The Digital Transformation Agency is expanding its COVID-19 response team as part of a wave of new hirings for the government’s digital office, which has battled high levels of staff turnover and a reliance on outside contractors.
The DTA’s COVID-19 digital response team focuses on the agency’s pandemic response efforts in relation to managing external stakeholder, including the COVIDSafe contact tracing app, and works with other departments on policies and briefings.
But the agency would not say whether the new hirings aimed to reduce its reliance on outside contracts with large consulting firms, or whether the digital team would build and develop its own products and services – or if this work would continue to be outsourced.
The response team is made up of internal DTA staff and has been operating since the outbreak of COVID-19 in Australia.
“The digital response team is an internal arrangement that has been part of that effort since the initiation of the government response to coronavirus,” a DTA spokesperson told InnovationAus.
The DTA has listed three new roles at the team on its Digital Marketplace, with contracts running for the rest of the year, with an option to extend them until July 2021.
Roles the DTA is looking to recruit for are a policy officer, engagement lead and content designer.
The DTA has looked to private contractors previously to assist with its COVID-19-focused digital projects. Canberra-based tech company Delv built the Coronavirus Australia information app, while a range of private companies worked on the COVIDSafe contact tracing app, including Boston Consulting Group and AWS.
In total, contractors have been paid nearly $2.75 million for work on COVIDSafe, which will continue for at least the rest of the year. It also recently listed two new opportunities for work on the app on the Digital Marketplace.
The value of contracts handed to large consultancies by the DTA has increased by nearly five times in the last financial year, with several large contracts handed to the likes of Deloitte and McKinsey.
The agency has also experienced high levels of staff turnover, with near-100 percent turnover in the last 18 months. From July 2018 to February 2020, 251 staff members ceased employment, out of a total workforce of 256 people.
The DTA has said this is due to its “agile” way of working, with a focus on short-term contractors and secondees from other departments.
The agency declined to comment on whether the new hirings are as part of an effort to reduce its reliance on outside contractors and large consultants.
“The DTA is supporting the Australian government’s digital response to COVID-19. The digital response team is part of that effort.
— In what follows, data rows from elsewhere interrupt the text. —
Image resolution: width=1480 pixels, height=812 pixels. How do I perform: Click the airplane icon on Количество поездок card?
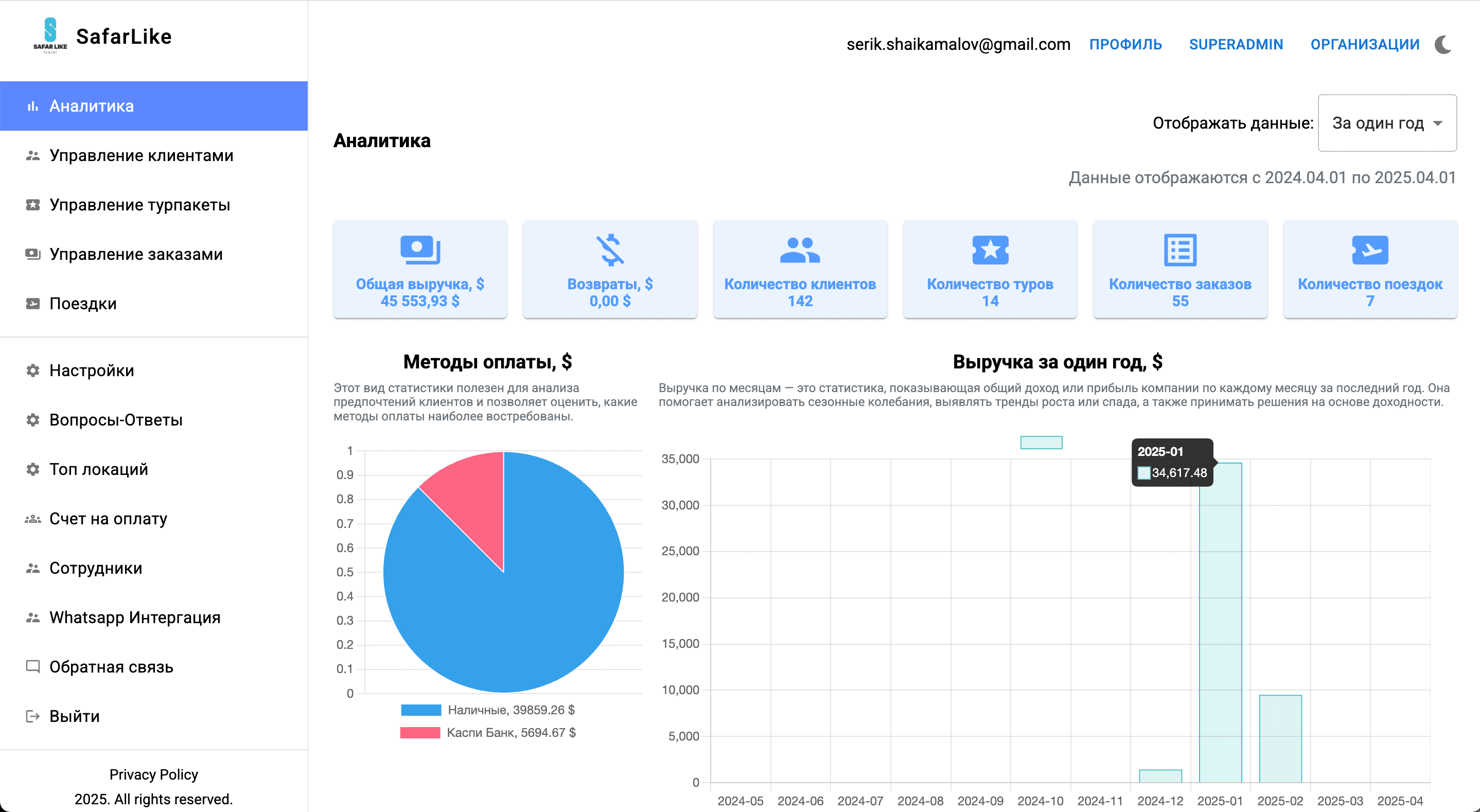point(1370,250)
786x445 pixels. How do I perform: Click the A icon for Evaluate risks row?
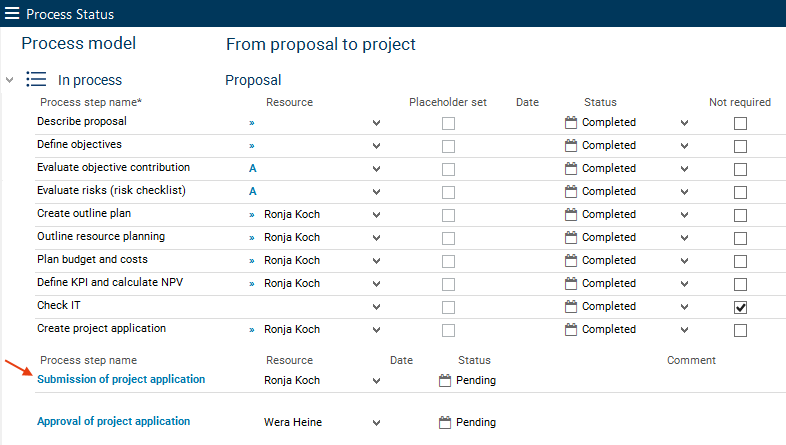[x=253, y=191]
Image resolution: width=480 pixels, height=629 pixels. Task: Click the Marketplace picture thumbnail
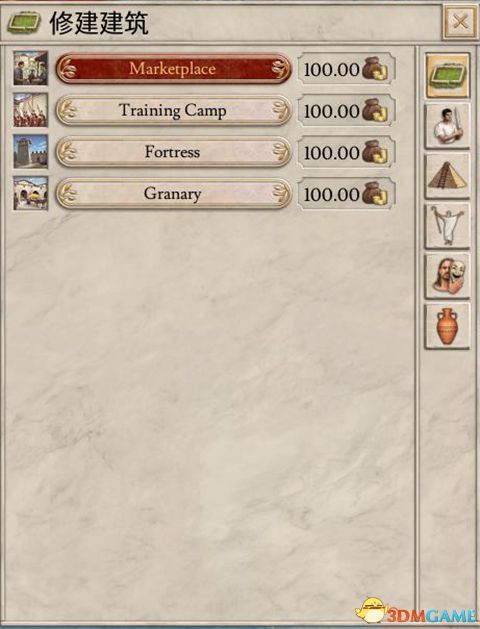coord(30,68)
The DTA assesses and adapts the composition of the team on an ongoing basis as required,” the DTA told InnovationAus in statement.
The digital team aimed to “make Australian government services simple, quick and personalised” although a key part of the role would be to develop policy for the federal government to consider in relation to its COVID-19 digital response.
The role include work on briefings, Senate estimates briefings, talking points and media releases, and the officer will work with the government and senior public sector executives, rather than building internal product or service.
The engagement lead would “help to drive engagement with key stakeholders including state and territory health officials, media and other government agencies”.
“You will take a lead role in developing and delivering our communications strategy including social media content. You will contribute to the development of briefs, media responses, media releases, reports and correspondence,” the job listing said.
“Directly interface with health officials and other government agencies to ensure the effective use of our COVID-19 digital products. You will build productive relationships and networks with stakeholders. You will ensure that our products are meeting the needs of our stakeholders through your engagement activities.”
The content designer will be tasked with “radically improving government information and services”.
“You will work in a fast-paced, agile environment, producing user-centred content quickly and efficiently. The successful candidate will help the DTA adjust and maintain its content strategy for the suite of COVID-19 related products and services.”
The successful candidate will also deliver app content that “meets user needs, perform content and information architecture reviews and update help topics to respond quickly to the rapidly changing COVID landscape”.
All of the roles are slated to begin in early September on six-month contracts, with one optional six month extension on offer.
Several contracts were recently posted publicly covering various roles at the DTA stretching across the rest of the year. At least 12 new people will be working with the DTA from July this year, with the contracts worth more than $1.7 million in total.
Some of the new positions include a user researcher, technical tender specialist, policy and strategy expert and sourcing capability lead.
Law firm King and Wood Mallesons has landed a one-year contract extension for its work on the digital identity and GovDXP projects worth $900,000.
The company had originally been paid $900,000 for a six-month contract coming to an end in June, but will now continue offering advice on the schemes until the end of June 2021.